Mallorca fits this logic in reverse: a fair allows dealers to credibly chase collectors abroad to meet their clients where they are, a core business tenet. “The era of the ‘Grand Tour’ is over,” said Judy Lybke of Eigen + Art, who is showing works priced between $1,600 and $290,000 at Art Cologne Palma Mallorca, which runs through Sunday. “In Palma, we’re here for the local collectors,” he said, noting that Art Basel’s recent Qatar and Hong Kong editions were also driven by regional buyers.

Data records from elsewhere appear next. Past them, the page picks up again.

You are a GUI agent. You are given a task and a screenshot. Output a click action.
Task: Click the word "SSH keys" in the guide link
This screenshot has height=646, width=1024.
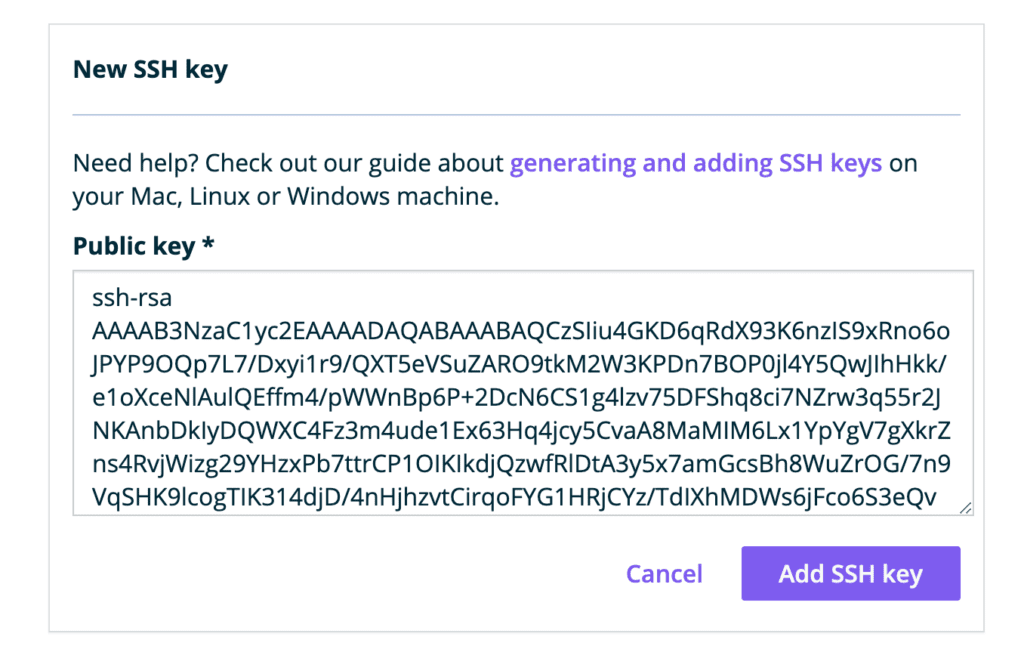pyautogui.click(x=830, y=163)
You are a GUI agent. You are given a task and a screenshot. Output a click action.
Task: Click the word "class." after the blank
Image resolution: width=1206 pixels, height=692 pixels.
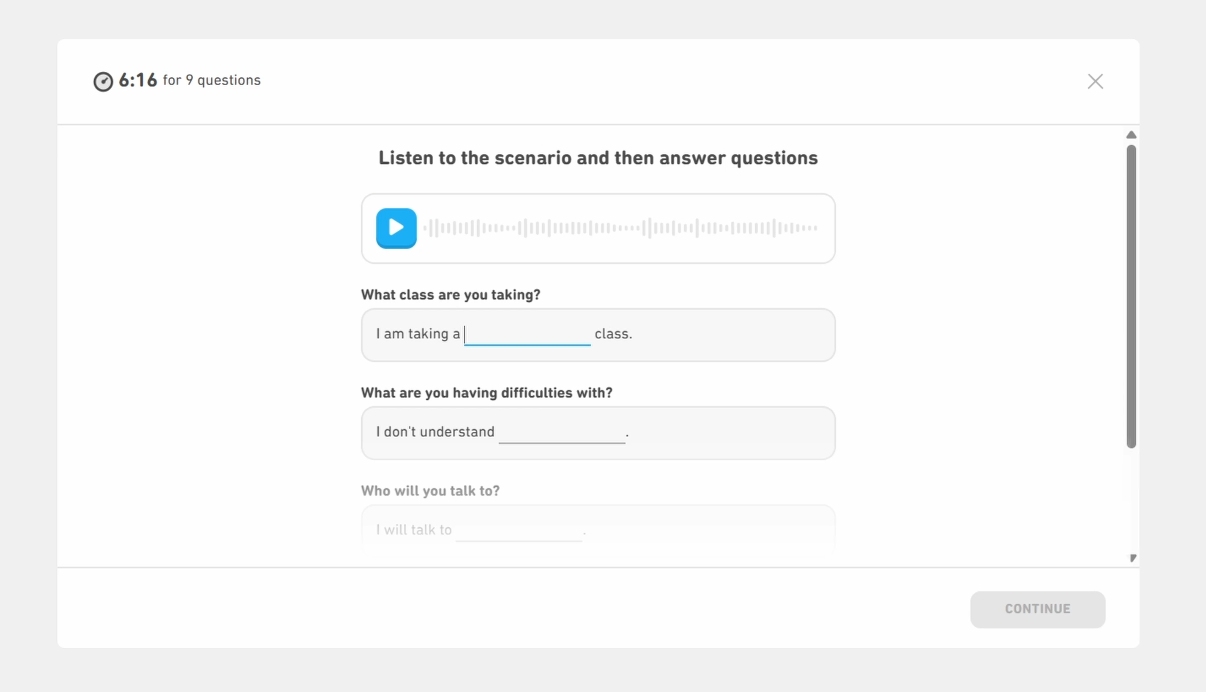[613, 334]
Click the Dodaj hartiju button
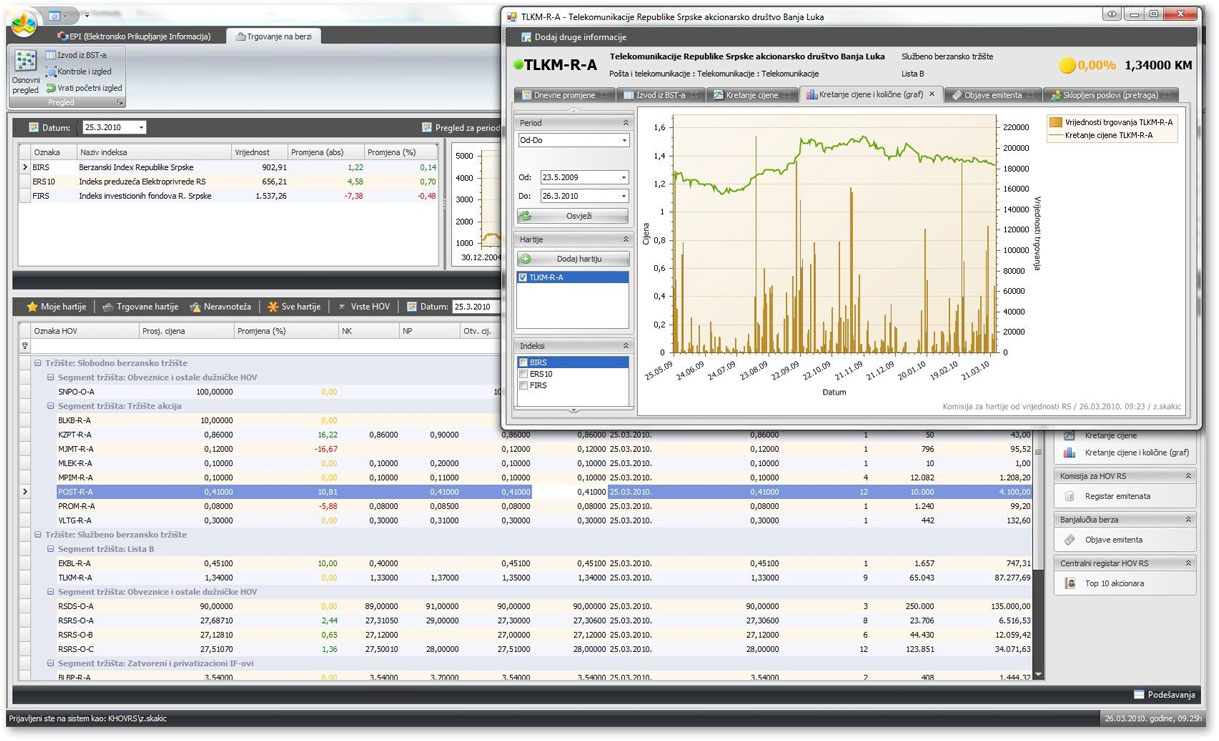Screen dimensions: 1219x741 coord(573,259)
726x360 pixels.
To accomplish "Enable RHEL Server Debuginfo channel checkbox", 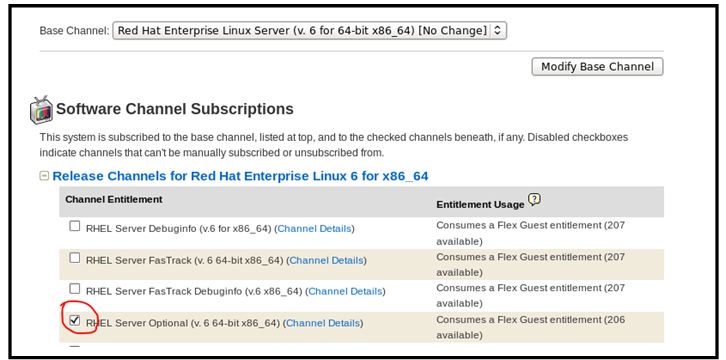I will tap(75, 226).
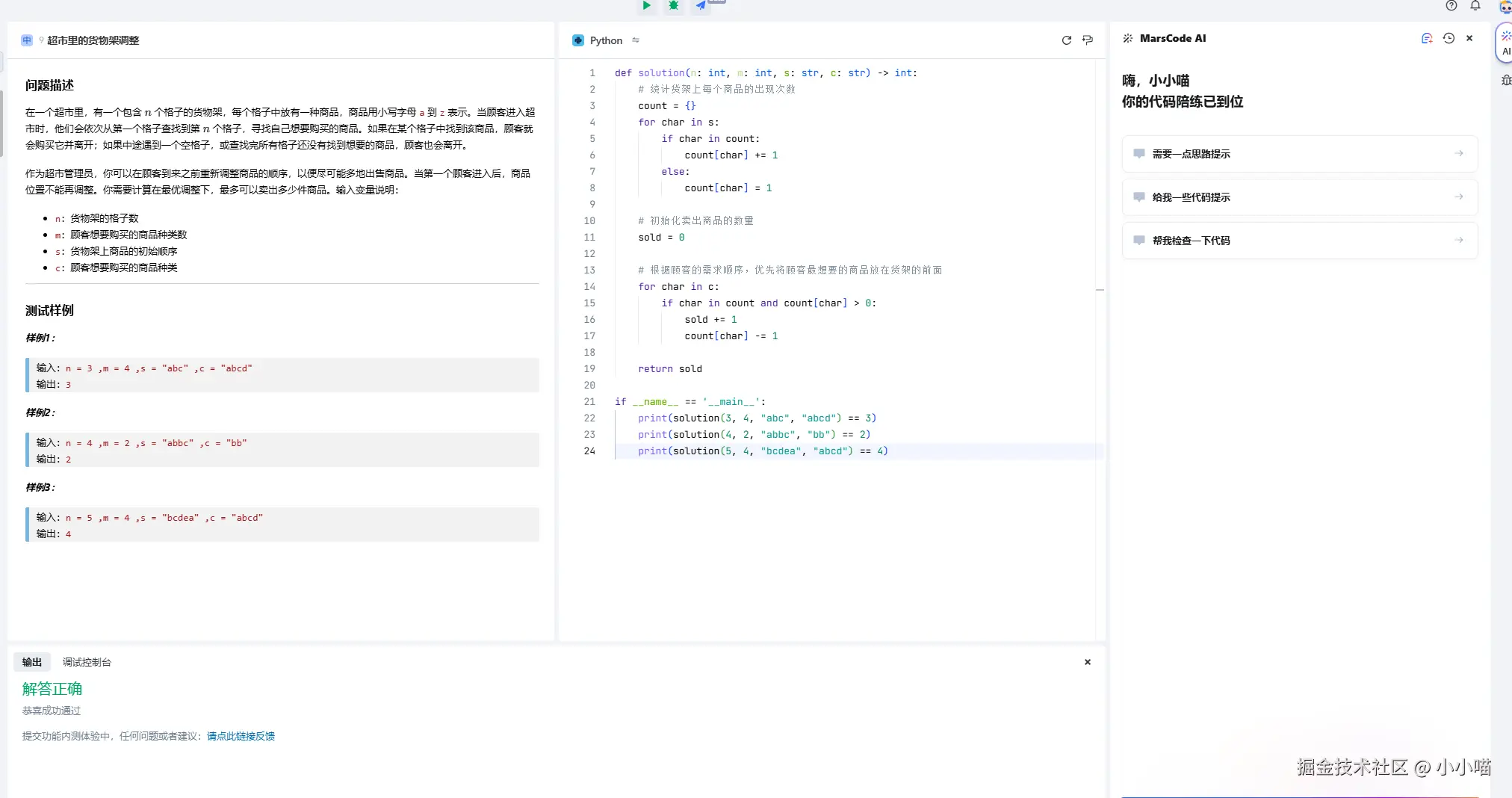Open notifications with the bell icon
The width and height of the screenshot is (1512, 798).
[1475, 6]
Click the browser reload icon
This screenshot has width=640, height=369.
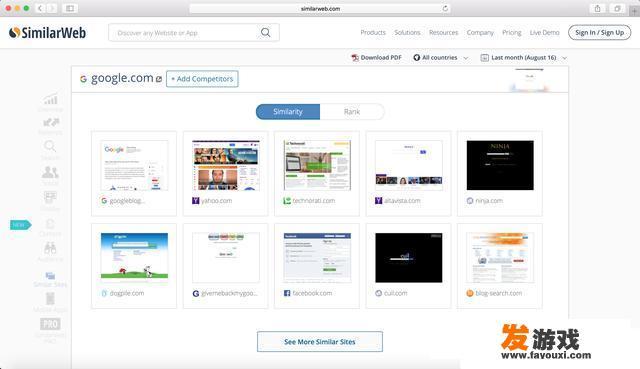[445, 8]
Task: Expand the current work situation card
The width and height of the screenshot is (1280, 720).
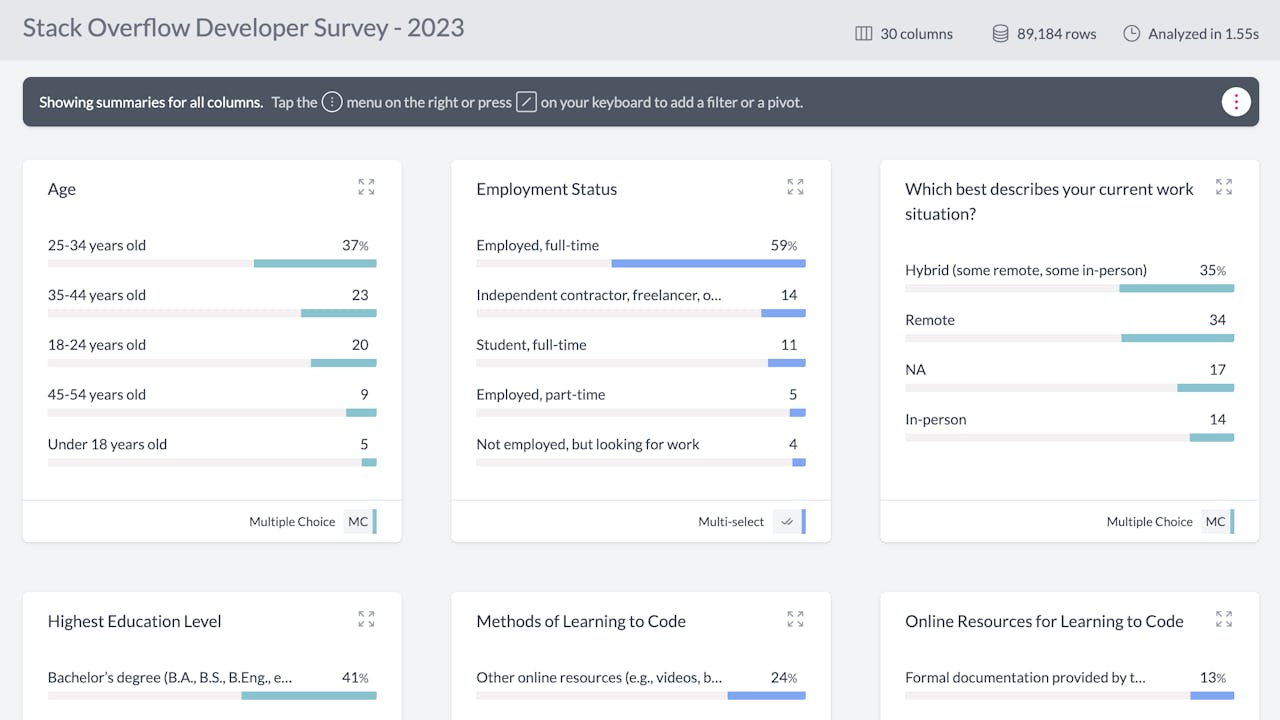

But Art Cologne Palma Mallorca isn’t purely a German exercise: of the 88 galleries at Art Cologne Palma, more than half are from Spain. As Lybke points out, the Balearics has “a strong collector base with an international flair” and well-trodden international art world terrain—Hauser and Wirth is on Menorca and London’s Gathering has an Ibiza outpost.
Nor does “local” quite apply back on the Rhine where the oft-quoted depth of the local collector is not quite right, either. “The Rhineland collector is a myth: the idea that there is this long list of dominant private collections with a major impact on the contemporary art world,” said Wichelhaus. The region’s pull is the access to the Benelux and France—there’s no collector parochialism propping these fairs up.
The Bottom Line
The return to the “local” is less a retreat than a semantic rebrand. The art world’s business borders remain porous as ever—it’s just that clients and galleries are mobile in different ways. Whether Germany can fix its structural problems is the question the rest of 2026 will have to answer. Prost from Düsseldorf and salut from Palma.